In the rows below, swap every "gear icon" for "cog icon" and reproduce the rows with nothing else altered.

——————

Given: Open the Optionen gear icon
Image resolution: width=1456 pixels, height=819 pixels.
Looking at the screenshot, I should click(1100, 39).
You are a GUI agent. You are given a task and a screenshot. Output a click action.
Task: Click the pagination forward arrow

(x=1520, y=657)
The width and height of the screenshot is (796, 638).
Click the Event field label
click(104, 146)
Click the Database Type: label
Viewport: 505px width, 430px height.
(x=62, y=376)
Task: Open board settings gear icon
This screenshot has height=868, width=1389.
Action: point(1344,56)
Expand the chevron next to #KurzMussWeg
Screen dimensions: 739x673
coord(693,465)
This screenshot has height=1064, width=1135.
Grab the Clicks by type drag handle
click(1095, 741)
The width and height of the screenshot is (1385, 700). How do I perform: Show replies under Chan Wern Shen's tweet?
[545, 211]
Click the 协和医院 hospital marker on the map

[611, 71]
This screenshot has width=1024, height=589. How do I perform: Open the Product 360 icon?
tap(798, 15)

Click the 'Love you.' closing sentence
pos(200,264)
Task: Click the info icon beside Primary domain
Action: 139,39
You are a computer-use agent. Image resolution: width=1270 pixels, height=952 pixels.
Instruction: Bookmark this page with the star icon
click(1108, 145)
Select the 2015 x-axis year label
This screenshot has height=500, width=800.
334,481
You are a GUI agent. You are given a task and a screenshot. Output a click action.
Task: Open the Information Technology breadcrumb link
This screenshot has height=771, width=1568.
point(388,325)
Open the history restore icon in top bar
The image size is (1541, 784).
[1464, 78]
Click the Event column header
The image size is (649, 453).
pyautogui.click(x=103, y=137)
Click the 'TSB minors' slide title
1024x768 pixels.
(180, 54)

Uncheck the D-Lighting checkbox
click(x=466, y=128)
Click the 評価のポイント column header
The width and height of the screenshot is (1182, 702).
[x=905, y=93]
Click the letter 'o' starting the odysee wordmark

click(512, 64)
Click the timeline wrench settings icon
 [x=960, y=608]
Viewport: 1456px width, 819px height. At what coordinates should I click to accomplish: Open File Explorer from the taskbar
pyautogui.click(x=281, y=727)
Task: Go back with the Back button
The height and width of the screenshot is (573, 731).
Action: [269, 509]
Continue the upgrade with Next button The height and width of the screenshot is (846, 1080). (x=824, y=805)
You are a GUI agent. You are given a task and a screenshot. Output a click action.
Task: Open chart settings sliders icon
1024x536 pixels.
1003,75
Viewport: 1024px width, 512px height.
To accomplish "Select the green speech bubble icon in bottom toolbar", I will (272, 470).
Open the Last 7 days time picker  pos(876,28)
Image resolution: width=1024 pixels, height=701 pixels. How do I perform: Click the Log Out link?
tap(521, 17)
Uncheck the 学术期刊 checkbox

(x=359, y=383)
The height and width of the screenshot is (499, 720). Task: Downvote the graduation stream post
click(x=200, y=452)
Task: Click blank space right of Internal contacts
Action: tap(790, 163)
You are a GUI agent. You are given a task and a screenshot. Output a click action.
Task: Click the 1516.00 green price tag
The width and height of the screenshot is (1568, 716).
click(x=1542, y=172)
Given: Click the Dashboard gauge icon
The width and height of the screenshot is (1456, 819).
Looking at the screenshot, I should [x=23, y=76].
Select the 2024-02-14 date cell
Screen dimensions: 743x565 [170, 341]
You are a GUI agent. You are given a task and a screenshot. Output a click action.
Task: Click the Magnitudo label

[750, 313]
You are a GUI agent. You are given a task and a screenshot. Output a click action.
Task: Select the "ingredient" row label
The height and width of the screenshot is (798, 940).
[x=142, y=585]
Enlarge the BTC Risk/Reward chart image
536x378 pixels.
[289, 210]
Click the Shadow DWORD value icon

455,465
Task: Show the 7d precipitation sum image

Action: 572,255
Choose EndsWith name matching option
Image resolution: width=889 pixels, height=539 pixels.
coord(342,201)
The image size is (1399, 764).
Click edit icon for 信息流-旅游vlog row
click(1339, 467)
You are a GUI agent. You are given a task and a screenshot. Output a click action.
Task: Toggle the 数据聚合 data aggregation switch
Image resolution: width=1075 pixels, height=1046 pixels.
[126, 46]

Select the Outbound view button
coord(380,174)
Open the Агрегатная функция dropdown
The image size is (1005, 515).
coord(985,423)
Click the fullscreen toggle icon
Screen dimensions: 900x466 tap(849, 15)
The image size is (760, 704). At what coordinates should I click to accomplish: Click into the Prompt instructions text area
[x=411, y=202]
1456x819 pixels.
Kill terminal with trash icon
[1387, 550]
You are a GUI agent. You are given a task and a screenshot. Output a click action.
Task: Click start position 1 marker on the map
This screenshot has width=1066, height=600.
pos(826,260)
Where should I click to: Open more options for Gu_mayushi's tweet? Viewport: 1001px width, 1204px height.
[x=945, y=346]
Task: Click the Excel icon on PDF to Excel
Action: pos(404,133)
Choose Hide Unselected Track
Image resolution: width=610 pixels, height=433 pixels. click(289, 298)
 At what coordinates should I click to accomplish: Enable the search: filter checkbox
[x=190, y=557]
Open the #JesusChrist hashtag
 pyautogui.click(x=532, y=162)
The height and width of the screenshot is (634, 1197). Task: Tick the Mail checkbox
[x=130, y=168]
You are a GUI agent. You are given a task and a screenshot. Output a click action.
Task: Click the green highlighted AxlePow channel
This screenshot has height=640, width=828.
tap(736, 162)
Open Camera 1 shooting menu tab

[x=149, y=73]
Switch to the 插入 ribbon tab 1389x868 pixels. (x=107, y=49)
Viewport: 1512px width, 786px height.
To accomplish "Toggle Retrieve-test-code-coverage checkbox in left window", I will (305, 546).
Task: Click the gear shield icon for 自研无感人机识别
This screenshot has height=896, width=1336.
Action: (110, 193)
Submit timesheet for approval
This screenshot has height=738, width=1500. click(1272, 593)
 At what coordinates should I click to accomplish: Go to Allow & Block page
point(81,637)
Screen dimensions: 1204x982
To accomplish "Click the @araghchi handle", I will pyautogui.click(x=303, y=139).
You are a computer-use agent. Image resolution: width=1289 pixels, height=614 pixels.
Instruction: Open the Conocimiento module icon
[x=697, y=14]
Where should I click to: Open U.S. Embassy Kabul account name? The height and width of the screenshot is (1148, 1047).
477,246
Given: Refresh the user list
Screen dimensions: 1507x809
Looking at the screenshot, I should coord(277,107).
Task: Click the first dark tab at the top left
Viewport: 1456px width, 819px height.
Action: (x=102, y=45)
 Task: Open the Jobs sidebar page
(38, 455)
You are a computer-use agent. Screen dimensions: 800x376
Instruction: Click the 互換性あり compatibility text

——————

Full output
Given: Open the Optionen cog icon
Image resolution: width=1456 pixels, height=819 pixels.
Looking at the screenshot, I should click(1100, 39).
You are a GUI agent. You are given a task and a screenshot. Output a click action.
Task: Click the pagination forward arrow

(x=1520, y=657)
The width and height of the screenshot is (796, 638).
Click the Event field label
click(104, 146)
Click the Database Type: label
Viewport: 505px width, 430px height.
(x=62, y=376)
Task: Open board settings cog icon
This screenshot has height=868, width=1389.
Action: point(1344,56)
Expand the chevron next to #KurzMussWeg
Screen dimensions: 739x673
coord(693,465)
This screenshot has height=1064, width=1135.
Grab the Clicks by type drag handle
click(1095, 741)
The width and height of the screenshot is (1385, 700). How do I perform: Show replies under Chan Wern Shen's tweet?
[545, 211]
Click the 协和医院 hospital marker on the map

[611, 71]
This screenshot has width=1024, height=589. How do I perform: Open the Product 360 icon?
tap(798, 15)

Click the 'Love you.' closing sentence
pos(200,264)
Task: Click the info icon beside Primary domain
Action: 139,39
You are a computer-use agent. Image resolution: width=1270 pixels, height=952 pixels.
Instruction: Bookmark this page with the star icon
click(1108, 145)
Select the 2015 x-axis year label
This screenshot has height=500, width=800.
334,481
You are a GUI agent. You are given a task and a screenshot. Output a click action.
Task: Open the Information Technology breadcrumb link
This screenshot has height=771, width=1568.
point(388,325)
Open the history restore icon in top bar
The image size is (1541, 784).
[1464, 78]
Click the Event column header
The image size is (649, 453).
pyautogui.click(x=103, y=137)
Click the 'TSB minors' slide title
1024x768 pixels.
(180, 54)

Uncheck the D-Lighting checkbox
click(x=466, y=128)
Click the 評価のポイント column header
The width and height of the screenshot is (1182, 702).
[x=905, y=93]
Click the letter 'o' starting the odysee wordmark

click(512, 64)
Click the timeline wrench settings icon
 [x=960, y=608]
Viewport: 1456px width, 819px height. At what coordinates should I click to accomplish: Open File Explorer from the taskbar
pyautogui.click(x=281, y=727)
Task: Go back with the Back button
The height and width of the screenshot is (573, 731).
Action: [269, 509]
Continue the upgrade with Next button The height and width of the screenshot is (846, 1080). (x=824, y=805)
You are a GUI agent. You are given a task and a screenshot. Output a click action.
Task: Open chart settings sliders icon
1024x536 pixels.
1003,75
Viewport: 1024px width, 512px height.
To accomplish "Select the green speech bubble icon in bottom toolbar", I will (272, 470).
Open the Last 7 days time picker  pos(876,28)
Image resolution: width=1024 pixels, height=701 pixels. How do I perform: Click the Log Out link?
tap(521, 17)
Uncheck the 学术期刊 checkbox

(x=359, y=383)
The height and width of the screenshot is (499, 720). Task: Downvote the graduation stream post
click(x=200, y=452)
Task: Click blank space right of Internal contacts
Action: tap(790, 163)
You are a GUI agent. You are given a task and a screenshot. Output a click action.
Task: Click the 1516.00 green price tag
The width and height of the screenshot is (1568, 716).
click(x=1542, y=172)
Given: Click the Dashboard gauge icon
The width and height of the screenshot is (1456, 819).
Looking at the screenshot, I should [x=23, y=76].
Select the 2024-02-14 date cell
Screen dimensions: 743x565 [170, 341]
You are a GUI agent. You are given a task and a screenshot. Output a click action.
Task: Click the Magnitudo label

[750, 313]
You are a GUI agent. You are given a task and a screenshot. Output a click action.
Task: Select the "ingredient" row label
The height and width of the screenshot is (798, 940).
[x=142, y=585]
Enlarge the BTC Risk/Reward chart image
536x378 pixels.
[289, 210]
Click the Shadow DWORD value icon

455,465
Task: Show the 7d precipitation sum image

Action: 572,255
Choose EndsWith name matching option
Image resolution: width=889 pixels, height=539 pixels.
coord(342,201)
The image size is (1399, 764).
Click edit icon for 信息流-旅游vlog row
click(1339, 467)
You are a GUI agent. You are given a task and a screenshot. Output a click action.
Task: Toggle the 数据聚合 data aggregation switch
Image resolution: width=1075 pixels, height=1046 pixels.
[126, 46]

Select the Outbound view button
coord(380,174)
Open the Агрегатная функция dropdown
The image size is (1005, 515).
coord(985,423)
Click the fullscreen toggle icon
Screen dimensions: 900x466 tap(849, 15)
The image size is (760, 704). At what coordinates should I click to accomplish: Click into the Prompt instructions text area
[x=411, y=202]
1456x819 pixels.
Kill terminal with trash icon
[1387, 550]
You are a GUI agent. You are given a task and a screenshot. Output a click action.
Task: Click start position 1 marker on the map
This screenshot has width=1066, height=600.
pos(826,260)
Where should I click to: Open more options for Gu_mayushi's tweet? Viewport: 1001px width, 1204px height.
[x=945, y=346]
Task: Click the Excel icon on PDF to Excel
Action: pos(404,133)
Choose Hide Unselected Track
Image resolution: width=610 pixels, height=433 pixels. click(289, 298)
 At what coordinates should I click to accomplish: Enable the search: filter checkbox
[x=190, y=557]
Open the #JesusChrist hashtag
 pyautogui.click(x=532, y=162)
The height and width of the screenshot is (634, 1197). Task: Tick the Mail checkbox
[x=130, y=168]
You are a GUI agent. You are given a task and a screenshot. Output a click action.
Task: Click the green highlighted AxlePow channel
This screenshot has height=640, width=828.
tap(736, 162)
Open Camera 1 shooting menu tab

[x=149, y=73]
Switch to the 插入 ribbon tab 1389x868 pixels. (x=107, y=49)
Viewport: 1512px width, 786px height.
To accomplish "Toggle Retrieve-test-code-coverage checkbox in left window", I will (305, 546).
Task: Click the gear shield icon for 自研无感人机识别
This screenshot has height=896, width=1336.
Action: (110, 193)
Submit timesheet for approval
This screenshot has height=738, width=1500. click(1272, 593)
 At what coordinates should I click to accomplish: Go to Allow & Block page
point(81,637)
Screen dimensions: 1204x982
To accomplish "Click the @araghchi handle", I will pyautogui.click(x=303, y=139).
You are a computer-use agent. Image resolution: width=1289 pixels, height=614 pixels.
Instruction: Open the Conocimiento module icon
[x=697, y=14]
Where should I click to: Open U.S. Embassy Kabul account name? The height and width of the screenshot is (1148, 1047).
477,246
Given: Refresh the user list
Screen dimensions: 1507x809
Looking at the screenshot, I should coord(277,107).
Task: Click the first dark tab at the top left
Viewport: 1456px width, 819px height.
Action: (x=102, y=45)
 Task: Open the Jobs sidebar page
(38, 455)
You are a computer-use agent. Screen dimensions: 800x376
Instruction: Click the 互換性あり compatibility text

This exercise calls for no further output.